■ **Data shown**:
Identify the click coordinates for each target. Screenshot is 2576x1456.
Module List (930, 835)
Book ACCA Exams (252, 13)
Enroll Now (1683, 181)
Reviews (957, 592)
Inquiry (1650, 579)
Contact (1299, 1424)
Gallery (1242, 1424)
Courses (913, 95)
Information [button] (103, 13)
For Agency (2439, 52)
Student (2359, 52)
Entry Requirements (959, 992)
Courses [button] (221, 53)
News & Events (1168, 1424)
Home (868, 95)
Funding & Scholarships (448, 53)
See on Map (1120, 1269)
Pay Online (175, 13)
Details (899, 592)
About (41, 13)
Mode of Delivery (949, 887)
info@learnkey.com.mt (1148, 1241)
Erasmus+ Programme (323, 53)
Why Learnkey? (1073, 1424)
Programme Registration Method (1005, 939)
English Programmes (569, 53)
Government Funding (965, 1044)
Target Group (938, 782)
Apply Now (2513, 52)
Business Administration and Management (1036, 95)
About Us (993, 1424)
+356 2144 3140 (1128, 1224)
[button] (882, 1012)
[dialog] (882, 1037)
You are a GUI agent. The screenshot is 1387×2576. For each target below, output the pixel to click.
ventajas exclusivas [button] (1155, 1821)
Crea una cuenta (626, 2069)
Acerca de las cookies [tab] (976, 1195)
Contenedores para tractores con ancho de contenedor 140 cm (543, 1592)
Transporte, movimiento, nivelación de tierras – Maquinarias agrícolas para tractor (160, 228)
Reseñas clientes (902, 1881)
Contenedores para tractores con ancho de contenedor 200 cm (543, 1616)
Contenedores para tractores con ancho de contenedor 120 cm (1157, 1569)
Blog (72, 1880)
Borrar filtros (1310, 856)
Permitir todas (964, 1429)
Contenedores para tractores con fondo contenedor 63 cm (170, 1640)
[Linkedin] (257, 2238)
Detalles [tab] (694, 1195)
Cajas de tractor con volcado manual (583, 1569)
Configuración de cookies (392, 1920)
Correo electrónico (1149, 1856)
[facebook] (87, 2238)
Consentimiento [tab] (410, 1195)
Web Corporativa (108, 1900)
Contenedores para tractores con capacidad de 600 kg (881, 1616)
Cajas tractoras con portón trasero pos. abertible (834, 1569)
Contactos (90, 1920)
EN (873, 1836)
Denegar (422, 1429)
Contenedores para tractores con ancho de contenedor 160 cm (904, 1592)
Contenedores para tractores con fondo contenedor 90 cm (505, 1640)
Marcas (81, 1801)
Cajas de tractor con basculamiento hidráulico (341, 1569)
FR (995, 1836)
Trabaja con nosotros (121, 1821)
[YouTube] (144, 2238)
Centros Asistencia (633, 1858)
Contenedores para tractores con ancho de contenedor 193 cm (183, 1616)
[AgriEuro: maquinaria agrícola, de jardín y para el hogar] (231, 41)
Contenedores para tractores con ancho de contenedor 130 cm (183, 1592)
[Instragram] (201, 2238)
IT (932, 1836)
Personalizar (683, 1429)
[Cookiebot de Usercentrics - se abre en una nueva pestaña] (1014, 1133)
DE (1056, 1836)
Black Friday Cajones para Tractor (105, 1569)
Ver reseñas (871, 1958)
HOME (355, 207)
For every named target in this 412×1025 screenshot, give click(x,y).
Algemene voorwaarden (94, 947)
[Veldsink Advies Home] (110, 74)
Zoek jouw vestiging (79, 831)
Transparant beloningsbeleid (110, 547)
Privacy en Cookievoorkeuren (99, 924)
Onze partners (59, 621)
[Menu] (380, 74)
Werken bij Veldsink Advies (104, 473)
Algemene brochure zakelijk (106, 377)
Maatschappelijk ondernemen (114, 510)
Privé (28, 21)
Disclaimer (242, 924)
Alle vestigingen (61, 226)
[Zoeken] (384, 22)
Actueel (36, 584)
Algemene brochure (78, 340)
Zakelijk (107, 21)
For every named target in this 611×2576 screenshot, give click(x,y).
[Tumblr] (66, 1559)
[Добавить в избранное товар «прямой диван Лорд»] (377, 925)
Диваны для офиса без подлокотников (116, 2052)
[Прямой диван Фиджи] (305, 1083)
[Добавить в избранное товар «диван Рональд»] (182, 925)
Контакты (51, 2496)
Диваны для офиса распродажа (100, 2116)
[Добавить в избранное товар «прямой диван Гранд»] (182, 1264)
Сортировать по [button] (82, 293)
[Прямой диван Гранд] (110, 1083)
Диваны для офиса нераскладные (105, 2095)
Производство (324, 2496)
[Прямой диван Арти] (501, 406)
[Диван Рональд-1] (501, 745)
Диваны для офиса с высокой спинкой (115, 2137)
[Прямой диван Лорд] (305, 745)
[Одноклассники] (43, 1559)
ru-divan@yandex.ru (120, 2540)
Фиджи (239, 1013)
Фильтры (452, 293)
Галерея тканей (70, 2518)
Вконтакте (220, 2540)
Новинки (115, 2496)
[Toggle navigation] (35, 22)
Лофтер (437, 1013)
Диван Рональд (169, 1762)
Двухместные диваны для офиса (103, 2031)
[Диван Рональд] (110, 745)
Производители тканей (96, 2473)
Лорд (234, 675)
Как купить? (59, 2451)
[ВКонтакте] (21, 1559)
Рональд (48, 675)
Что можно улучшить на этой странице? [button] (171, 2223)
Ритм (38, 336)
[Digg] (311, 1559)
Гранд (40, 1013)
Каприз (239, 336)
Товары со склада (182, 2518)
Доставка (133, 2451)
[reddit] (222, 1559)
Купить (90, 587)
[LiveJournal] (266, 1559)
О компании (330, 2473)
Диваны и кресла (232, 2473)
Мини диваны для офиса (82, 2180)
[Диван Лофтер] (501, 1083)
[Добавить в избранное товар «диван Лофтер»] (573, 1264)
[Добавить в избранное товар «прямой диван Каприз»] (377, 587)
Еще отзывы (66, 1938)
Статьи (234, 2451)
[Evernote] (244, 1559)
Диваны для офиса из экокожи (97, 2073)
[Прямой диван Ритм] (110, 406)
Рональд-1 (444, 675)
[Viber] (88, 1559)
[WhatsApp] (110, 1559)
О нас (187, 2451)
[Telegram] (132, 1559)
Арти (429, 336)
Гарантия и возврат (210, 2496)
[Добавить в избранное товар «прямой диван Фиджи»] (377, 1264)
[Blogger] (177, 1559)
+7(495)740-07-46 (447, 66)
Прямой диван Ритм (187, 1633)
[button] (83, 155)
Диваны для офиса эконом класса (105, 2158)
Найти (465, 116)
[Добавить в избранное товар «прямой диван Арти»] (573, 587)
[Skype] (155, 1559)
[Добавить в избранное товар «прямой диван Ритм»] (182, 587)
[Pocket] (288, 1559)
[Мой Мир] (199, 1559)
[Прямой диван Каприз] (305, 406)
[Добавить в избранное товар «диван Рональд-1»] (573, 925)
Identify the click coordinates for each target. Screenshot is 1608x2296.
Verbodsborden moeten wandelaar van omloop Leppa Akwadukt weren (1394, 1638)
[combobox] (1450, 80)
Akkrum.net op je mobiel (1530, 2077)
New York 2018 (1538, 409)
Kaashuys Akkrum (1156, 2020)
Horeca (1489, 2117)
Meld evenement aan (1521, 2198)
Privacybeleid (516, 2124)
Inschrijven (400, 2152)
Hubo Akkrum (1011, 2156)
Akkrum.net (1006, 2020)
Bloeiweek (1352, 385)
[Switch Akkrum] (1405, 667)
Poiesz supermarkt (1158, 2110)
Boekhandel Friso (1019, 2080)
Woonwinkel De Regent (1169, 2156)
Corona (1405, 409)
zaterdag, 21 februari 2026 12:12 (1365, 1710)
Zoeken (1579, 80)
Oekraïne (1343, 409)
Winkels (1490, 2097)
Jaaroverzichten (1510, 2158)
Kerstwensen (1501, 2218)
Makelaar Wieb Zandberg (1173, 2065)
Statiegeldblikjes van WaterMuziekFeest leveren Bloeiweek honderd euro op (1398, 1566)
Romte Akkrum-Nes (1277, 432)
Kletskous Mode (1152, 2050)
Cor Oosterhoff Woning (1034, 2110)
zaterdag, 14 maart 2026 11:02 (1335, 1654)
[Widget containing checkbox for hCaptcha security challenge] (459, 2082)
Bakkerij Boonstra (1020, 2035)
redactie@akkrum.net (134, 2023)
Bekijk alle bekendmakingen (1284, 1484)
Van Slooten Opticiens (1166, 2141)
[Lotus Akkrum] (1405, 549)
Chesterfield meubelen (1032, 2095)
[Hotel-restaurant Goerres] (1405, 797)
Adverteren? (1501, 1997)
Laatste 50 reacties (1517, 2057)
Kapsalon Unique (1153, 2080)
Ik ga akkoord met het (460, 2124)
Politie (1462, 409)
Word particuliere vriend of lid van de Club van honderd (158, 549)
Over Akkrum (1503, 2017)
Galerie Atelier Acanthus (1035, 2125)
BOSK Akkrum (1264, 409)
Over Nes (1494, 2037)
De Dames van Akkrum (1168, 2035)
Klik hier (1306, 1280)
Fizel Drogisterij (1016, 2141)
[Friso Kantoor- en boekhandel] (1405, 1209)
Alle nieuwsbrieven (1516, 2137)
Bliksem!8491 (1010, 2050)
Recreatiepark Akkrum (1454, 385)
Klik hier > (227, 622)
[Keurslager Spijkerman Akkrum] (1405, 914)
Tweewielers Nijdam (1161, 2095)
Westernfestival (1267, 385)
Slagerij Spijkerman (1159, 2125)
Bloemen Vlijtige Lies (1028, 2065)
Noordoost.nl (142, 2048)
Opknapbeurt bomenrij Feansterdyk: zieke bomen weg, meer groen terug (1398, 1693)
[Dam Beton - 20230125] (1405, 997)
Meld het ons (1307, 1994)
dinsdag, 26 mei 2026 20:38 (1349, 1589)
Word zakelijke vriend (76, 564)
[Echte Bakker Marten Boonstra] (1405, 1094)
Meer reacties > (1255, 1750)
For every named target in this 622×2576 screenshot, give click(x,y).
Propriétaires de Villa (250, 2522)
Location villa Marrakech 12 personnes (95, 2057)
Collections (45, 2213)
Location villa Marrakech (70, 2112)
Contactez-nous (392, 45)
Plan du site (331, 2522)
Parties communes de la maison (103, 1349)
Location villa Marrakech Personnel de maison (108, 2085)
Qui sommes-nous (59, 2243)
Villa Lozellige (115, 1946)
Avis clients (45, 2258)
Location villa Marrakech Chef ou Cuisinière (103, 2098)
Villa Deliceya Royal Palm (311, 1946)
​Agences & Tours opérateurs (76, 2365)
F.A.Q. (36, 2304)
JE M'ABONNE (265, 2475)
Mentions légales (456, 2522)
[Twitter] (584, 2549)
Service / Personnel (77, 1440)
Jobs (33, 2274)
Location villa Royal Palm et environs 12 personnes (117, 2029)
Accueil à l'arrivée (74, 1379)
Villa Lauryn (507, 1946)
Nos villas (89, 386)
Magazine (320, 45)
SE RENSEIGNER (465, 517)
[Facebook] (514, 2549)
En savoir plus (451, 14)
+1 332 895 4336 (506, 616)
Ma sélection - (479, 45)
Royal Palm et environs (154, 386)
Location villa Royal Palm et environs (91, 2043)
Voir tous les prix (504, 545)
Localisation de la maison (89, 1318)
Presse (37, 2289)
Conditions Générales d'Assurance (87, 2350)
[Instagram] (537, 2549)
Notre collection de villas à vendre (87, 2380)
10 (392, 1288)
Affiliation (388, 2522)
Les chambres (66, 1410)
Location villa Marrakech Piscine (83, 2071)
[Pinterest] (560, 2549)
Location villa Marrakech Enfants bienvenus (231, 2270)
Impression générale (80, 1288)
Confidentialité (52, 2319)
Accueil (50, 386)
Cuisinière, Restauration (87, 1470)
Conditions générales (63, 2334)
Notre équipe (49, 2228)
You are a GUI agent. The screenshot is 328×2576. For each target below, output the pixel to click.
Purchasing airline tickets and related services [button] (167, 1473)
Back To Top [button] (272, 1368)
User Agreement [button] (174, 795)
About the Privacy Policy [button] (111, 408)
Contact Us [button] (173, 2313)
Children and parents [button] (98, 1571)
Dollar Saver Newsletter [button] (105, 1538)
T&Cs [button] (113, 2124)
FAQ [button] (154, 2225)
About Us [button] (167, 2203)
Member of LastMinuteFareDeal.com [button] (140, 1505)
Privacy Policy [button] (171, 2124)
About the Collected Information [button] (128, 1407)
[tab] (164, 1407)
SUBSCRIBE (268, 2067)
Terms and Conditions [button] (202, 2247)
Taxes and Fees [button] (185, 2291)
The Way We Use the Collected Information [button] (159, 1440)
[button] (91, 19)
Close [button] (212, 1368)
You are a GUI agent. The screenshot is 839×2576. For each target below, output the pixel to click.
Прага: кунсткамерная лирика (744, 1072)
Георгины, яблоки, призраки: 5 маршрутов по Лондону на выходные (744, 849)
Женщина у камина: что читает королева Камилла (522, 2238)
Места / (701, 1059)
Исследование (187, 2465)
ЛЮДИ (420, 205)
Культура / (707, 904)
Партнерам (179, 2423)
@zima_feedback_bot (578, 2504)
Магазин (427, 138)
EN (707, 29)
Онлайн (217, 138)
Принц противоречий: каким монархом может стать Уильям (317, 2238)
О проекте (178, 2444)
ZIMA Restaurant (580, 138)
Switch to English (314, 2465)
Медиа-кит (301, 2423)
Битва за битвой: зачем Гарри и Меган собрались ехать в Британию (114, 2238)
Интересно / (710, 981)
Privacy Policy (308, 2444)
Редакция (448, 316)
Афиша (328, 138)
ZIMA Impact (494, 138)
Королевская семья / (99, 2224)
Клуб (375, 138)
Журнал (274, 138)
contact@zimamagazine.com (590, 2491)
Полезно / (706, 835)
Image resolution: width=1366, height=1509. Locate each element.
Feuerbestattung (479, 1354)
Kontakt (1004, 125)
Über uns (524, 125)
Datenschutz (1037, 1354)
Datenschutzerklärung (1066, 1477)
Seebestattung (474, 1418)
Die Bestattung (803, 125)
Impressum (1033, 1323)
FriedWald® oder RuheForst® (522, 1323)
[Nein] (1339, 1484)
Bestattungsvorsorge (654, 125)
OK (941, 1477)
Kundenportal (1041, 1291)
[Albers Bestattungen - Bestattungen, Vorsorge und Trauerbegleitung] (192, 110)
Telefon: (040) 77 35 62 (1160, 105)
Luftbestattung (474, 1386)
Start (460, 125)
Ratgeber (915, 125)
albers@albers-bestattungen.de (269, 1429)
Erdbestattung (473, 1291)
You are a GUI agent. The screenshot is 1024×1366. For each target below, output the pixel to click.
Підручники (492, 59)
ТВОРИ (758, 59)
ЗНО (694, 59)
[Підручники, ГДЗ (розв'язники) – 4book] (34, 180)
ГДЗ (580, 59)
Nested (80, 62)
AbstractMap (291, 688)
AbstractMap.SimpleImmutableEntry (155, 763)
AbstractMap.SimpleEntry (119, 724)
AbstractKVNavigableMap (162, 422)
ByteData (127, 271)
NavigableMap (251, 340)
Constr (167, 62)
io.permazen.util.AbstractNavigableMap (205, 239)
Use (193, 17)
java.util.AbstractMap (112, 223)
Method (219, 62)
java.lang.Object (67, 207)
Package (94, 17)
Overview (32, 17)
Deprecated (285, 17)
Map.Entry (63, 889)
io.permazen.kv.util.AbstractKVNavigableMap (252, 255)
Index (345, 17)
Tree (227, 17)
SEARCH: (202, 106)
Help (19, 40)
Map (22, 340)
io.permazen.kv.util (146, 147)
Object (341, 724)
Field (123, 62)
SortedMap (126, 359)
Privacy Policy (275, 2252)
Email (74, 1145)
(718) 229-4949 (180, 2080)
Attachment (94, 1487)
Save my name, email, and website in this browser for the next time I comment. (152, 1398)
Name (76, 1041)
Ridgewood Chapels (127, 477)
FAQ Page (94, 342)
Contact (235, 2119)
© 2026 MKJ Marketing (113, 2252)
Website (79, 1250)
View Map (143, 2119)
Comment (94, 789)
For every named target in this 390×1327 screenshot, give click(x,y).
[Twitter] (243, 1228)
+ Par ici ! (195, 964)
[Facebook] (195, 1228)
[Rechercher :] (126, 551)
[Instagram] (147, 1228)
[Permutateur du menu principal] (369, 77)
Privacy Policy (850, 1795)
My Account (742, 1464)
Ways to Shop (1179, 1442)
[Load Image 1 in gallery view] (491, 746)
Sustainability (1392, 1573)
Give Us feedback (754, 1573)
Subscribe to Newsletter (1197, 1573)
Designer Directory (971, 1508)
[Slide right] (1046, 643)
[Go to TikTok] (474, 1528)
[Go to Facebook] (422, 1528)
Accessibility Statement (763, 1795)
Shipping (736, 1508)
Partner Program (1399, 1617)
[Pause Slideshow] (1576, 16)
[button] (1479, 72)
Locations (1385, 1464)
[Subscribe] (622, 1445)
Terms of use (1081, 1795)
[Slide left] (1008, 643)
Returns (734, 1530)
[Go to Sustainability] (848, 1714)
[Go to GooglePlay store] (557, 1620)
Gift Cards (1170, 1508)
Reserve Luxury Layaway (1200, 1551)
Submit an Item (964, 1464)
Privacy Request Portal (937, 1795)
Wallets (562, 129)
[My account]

■ **The problem**:
The lines above from the one with "О компании (330, 2473)" through the one with "Диваны для офиса из экокожи (97, 2073)" are to be duplicated exactly, ends included, with nothing added.

■ **Solution to this problem**:
О компании (330, 2473)
Диваны и кресла (232, 2473)
Мини диваны для офиса (82, 2180)
[Диван Лофтер] (501, 1083)
[Добавить в избранное товар «диван Лофтер»] (573, 1264)
[Добавить в избранное товар «прямой диван Каприз»] (377, 587)
Еще отзывы (66, 1938)
Статьи (234, 2451)
[Evernote] (244, 1559)
Диваны для офиса из экокожи (97, 2073)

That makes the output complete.